Guillaume Astier coordonne avec Aline, son épouse, l'équipe de préparation au mariage du doyenné de la allée-de-l'Eure. Fondateur de l'Association « Histoires en p@roles », il a mis au ralenti l'essentiel de son activité professionnelle rémunératrice pour s'y consacrer.
Pouvez-vous nous parler de ce qui vous a conduit à créer l'association « Histoires en p@roles » ?
En 2000, j'ai été sollicité pour créer puis développer la branche française de la Fondation suisse « Théodora » qui aide les enfants hospitalisés en leur offrant une visite hebdomadaire de clowns professionnels.
En 2004, j'ai souhaité continuer à aider les enfants hospitalisés et les personnes âgées en maison de retraite, en mettant à leur disposition des documents sonores adaptés à leurs besoins par le biais de fichiers MP3*, les libérant ainsi des contraintes d'horaires des médias traditionnels. Ceci donne la possibilité aux bénéficiaires / auditeurs d'être acteurs de leur écoute. Le support choisi permet une écoute individuelle ou collective. Les ressources d'internet rendent les sources d'informations très vastes, voire infinies. Histoires en p@roles était née.
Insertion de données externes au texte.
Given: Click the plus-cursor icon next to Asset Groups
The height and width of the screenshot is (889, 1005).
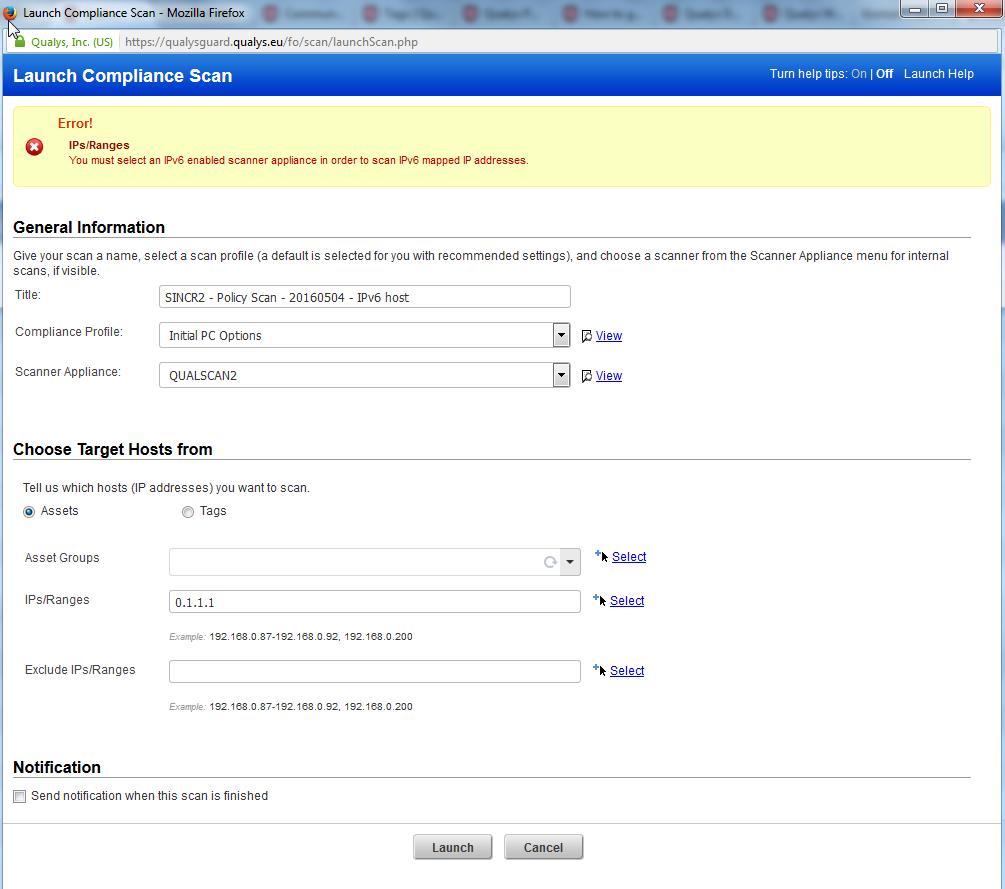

L'expérience actuellement en cours d'un journal lu (« mis en paroles »), diffusé bihebdom dairement dans une maison de retraite de la région parisienne a permis de mettre en valeur les avantages de ce moyen de communication par rapport aux moyens classiques. L'animateur réunit les résidents autour d'une table, ce qui permet des échanges en cours d'écoute puisqu'on peut arrêter et reprendre la diffusion à tous moments. Le journal lu est enrichi de morceaux musicaux, de documents sonores de l'INA, de rediffusion d'émissions de radios... ce qui en accroît l'intérêt. On a pu aussi créer une « illustration sonore de parcours de vie » pour des résidents atteints de la maladie d'Alzheimer.
Il est aussi envisagé de diffuser par ce moyen des messes, enregistrées dans des paroisses de proximité, pour créer un lien d'Église concret et personnel.
Pour le public des jeunes hospitalisés, Histoires en p@roles se propose d'apporter un «(ré)confort », à ce moment particulièrement difficile de la journée qu'est le soir avant le coucher au moment où s'installent les sentiments de solitude, d'abandon. Nous envisageons de fournir des contes, de leur raconter des histoires, comme le font les parents
Quelles difficultés avez-vous rencontrées ?
Nous avons dû démontrer le bien fondé de l'approche et sa faisabilité technique. Nous avons notamment « inventé » l'outil de diffusion adapté aux personnes âgées. Par ailleurs plusieurs questions relatives aux droits d'auteurs sont en cours d'examen avec la SACEM.
Comment voyez-vous l'avenir de l'association ?
Nous sommes dans une période de déploiement. L'association va s'ouvrir, devenir plus associante et plus professionnelle.
Elle doit devenir le champ d'investissement de tous ceux qui ont envie d'y contribuer. Or ce champ des possibilités de développement est... très vaste !
Comment pouvons-nous y contribuer ?
Simplement, naturellement : un bon magnétophone à cassette pour enregistrer une messe. Enregistrement que l'association traduira en format MP3 pour le diffuser dans les maisons de retraite du département. Ranimer le désir d'exister, là où on croyait qu'il n'était plus : c'est ce que nous avons la volonté de faire.